(KRON) — Most air travel has been sharply reduced during this health crisis, but not all of it. That includes medical and rescue flights, involving people and animals.
In this week’s edition of Flying Tails, KRON4’s Ken Wayne flies to the Central Valley to rescue two animals that were struggling to survive.
One had an ear infection that left it virtually deaf, and the other had a life threatening illness.
On top of that, Ken was flying in conditions that pushed his own personal safety boundaries to the edge.
The low overcast delayed the planned departure for Porterville to rescue two dogs. One of the first things new pilots learn is the danger of “get-there-itis”, ignoring safety concerns in order to meet a predetermined deadline.
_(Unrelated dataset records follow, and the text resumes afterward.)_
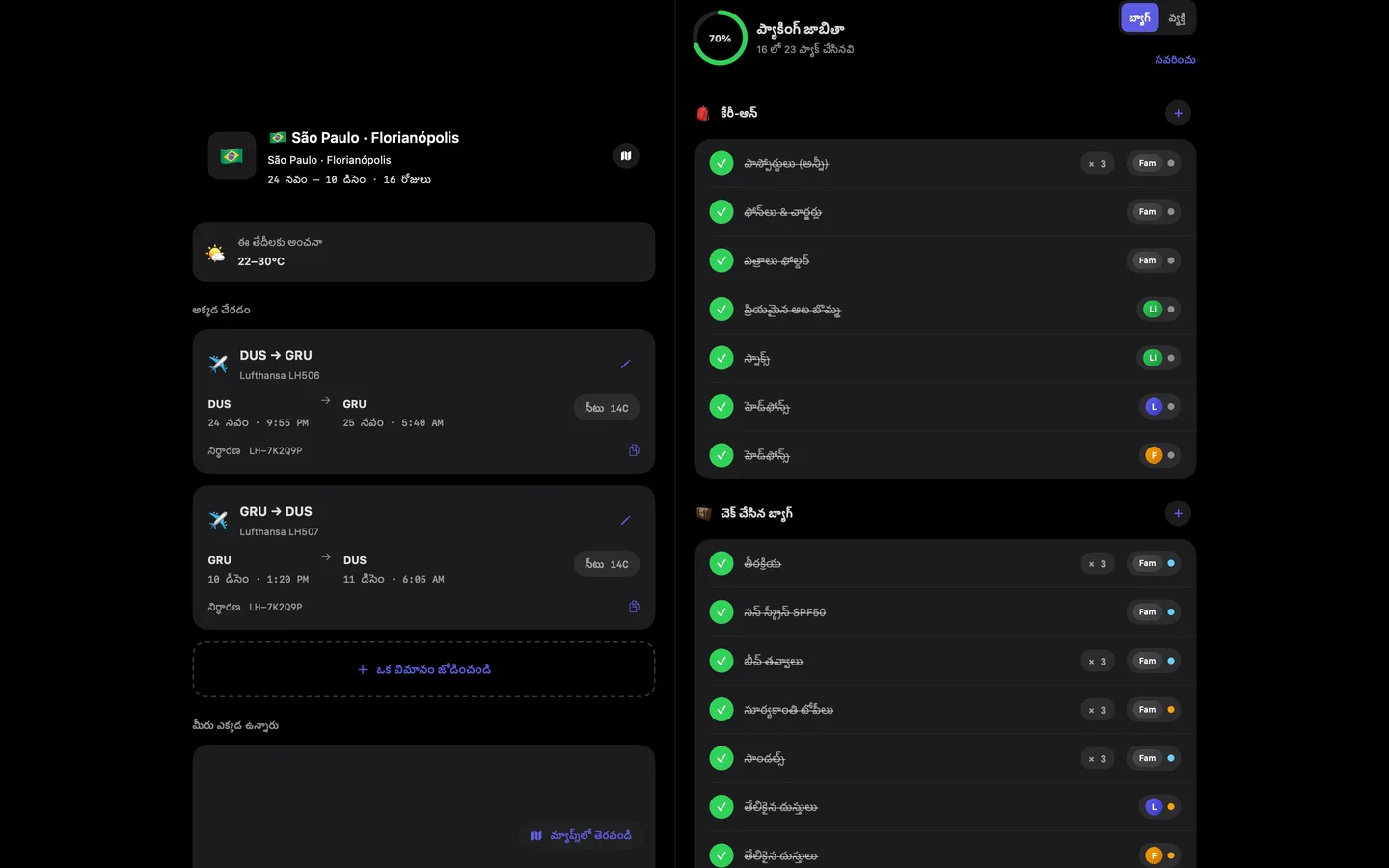The width and height of the screenshot is (1389, 868).
Task: Open the stay location in Maps
Action: pos(582,835)
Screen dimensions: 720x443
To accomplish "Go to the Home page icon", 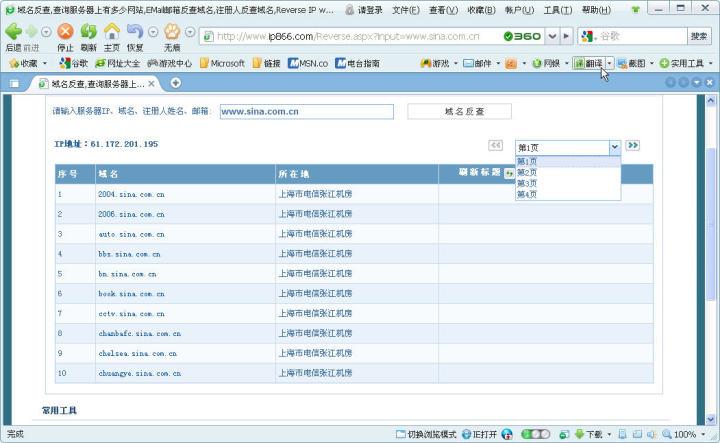I will click(112, 31).
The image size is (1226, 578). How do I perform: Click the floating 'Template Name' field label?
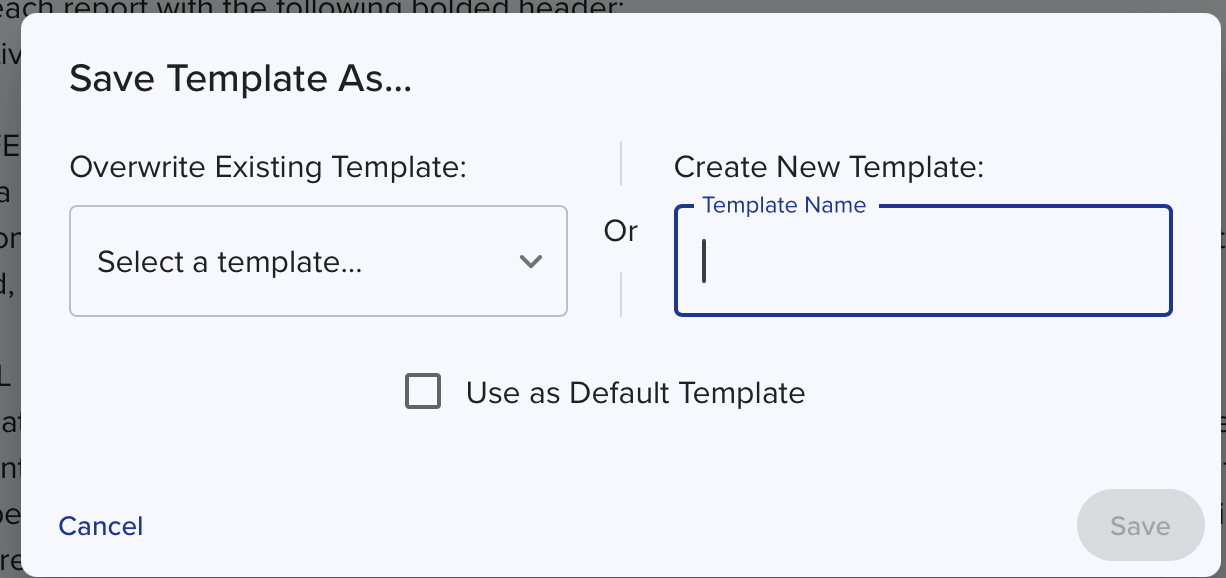point(784,205)
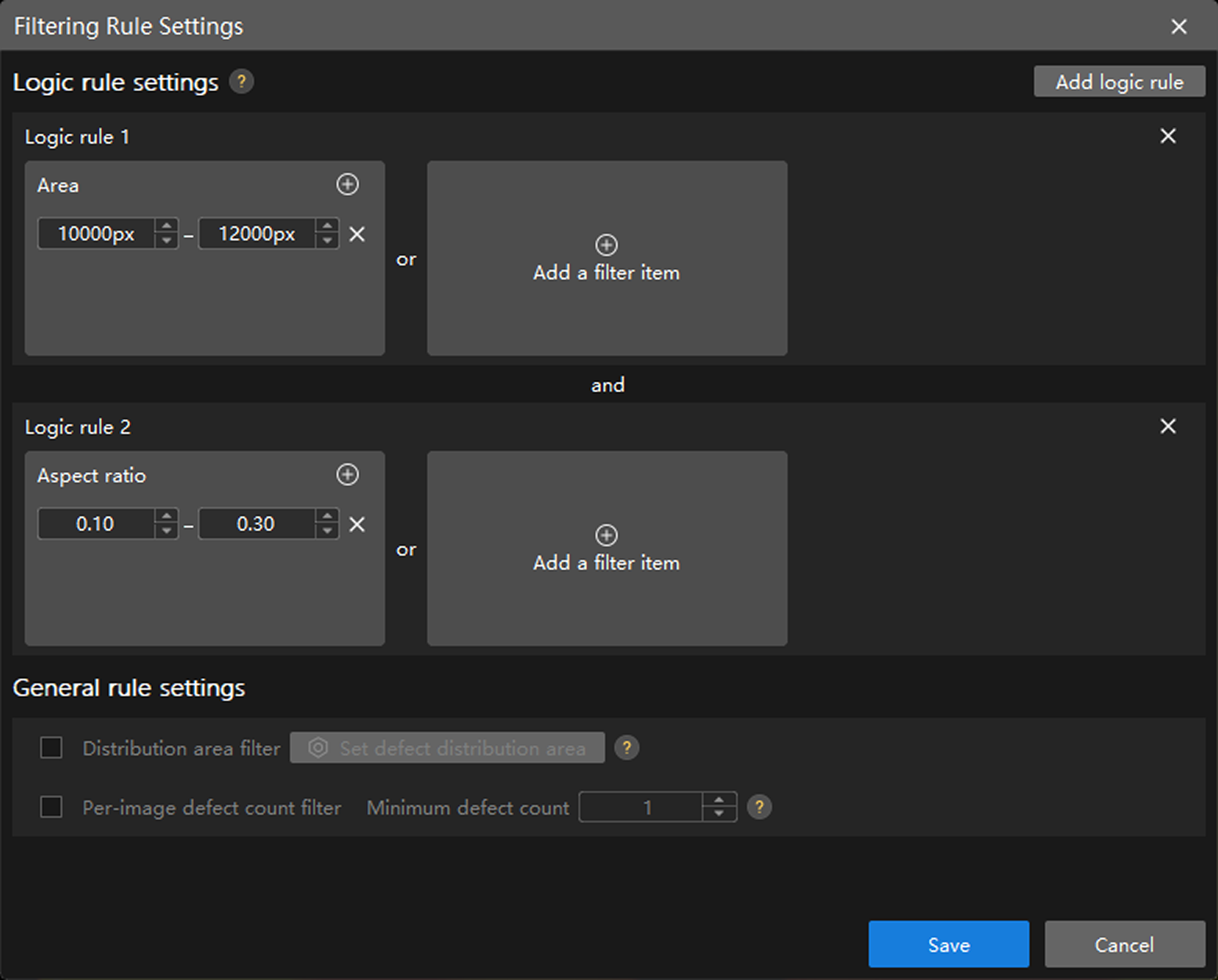1218x980 pixels.
Task: Click the plus icon in the Area filter
Action: click(347, 184)
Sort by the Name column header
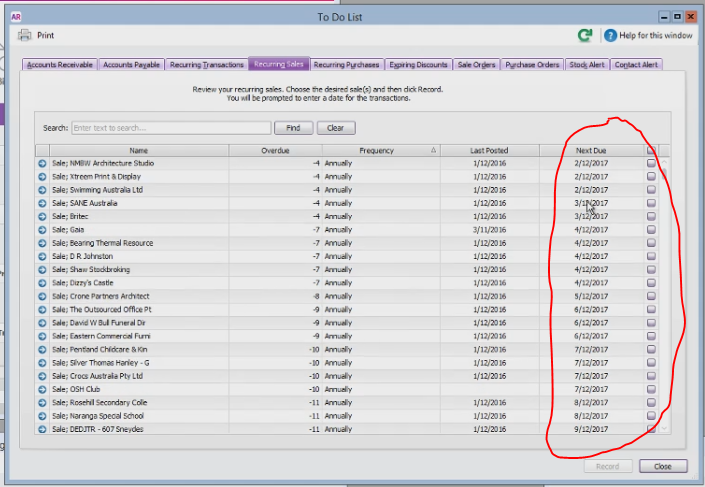 pyautogui.click(x=139, y=151)

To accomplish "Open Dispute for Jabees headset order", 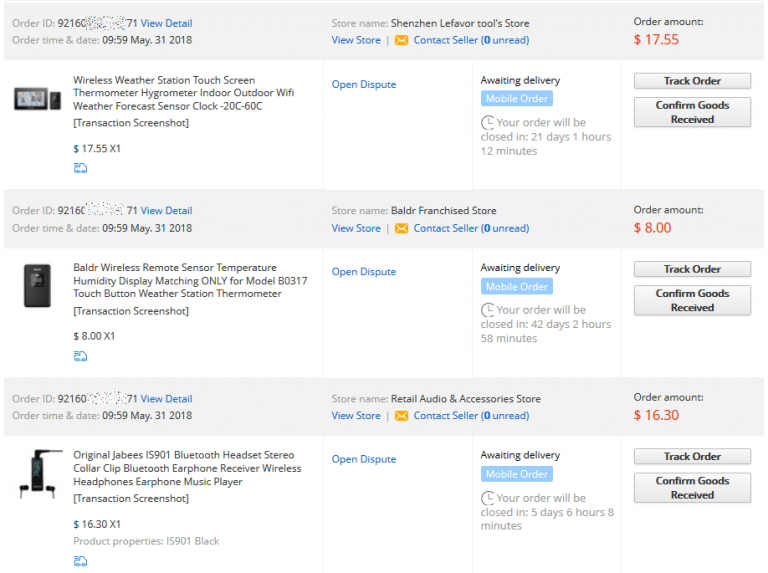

A few minutes later, the clouds break as expected and we climb up to our cruising altitude for the 90 minute flight to Tulare County.
We touch down in the Central Valley and go meet our two new passengers.
First is a beautiful shepherd mix named Cheddar, who was found at a gas station down the road in Bakersfield.
“He just came walking up to us, like out of nowhere and started petting him,” Josh Bruton said. “He was super friendly and the guy that owned the gas station told us that someone had dumped him off maybe two, three weeks ago.”
What kind of life Cheddar had before he was dumped is anyone’s guess.
His skin seemed extra sensitive, and Josh and his wife Kelsie said Cheddar was deaf.
“He had an ear infection real bad and then we had him tested to see if he could hear at all because it kind of seemed like if you would call to him and he wasn’t looking at you he wouldn’t respond until you actually went up and touched him,” he said.
The other passenger is a little puppy who is suffering from the potentially deadly parvovirus.
We headed to the plane.
Social distancing limits our goodbyes.
“I want to hug you and kiss you. I know it’s so hard with all this.”
At our cruising altitude, we settle in.
Carole gets some dog treats to share with cheddar while the little puppy sleeps in her crate.
On the ground we’re met by the driver from family dog rescue San Francisco.
Almost two hours behind schedule, we finally connect with our contact at Petaluma Airport.
Dogwood Animal Rescue is on hand to take the pup home.
And with that it’s time to say goodbye, with a hope for better days ahead for all of us — people and dogs.
The puppy is doing great. Her name is Gail, named after a volunteer and she’s on medication to treat her parvo and is doing very well. There’s a line of people wanting to adopt her.
Cheddar is also doing great. He’s getting treatment for his skin condition and is living with a foster family and doing great.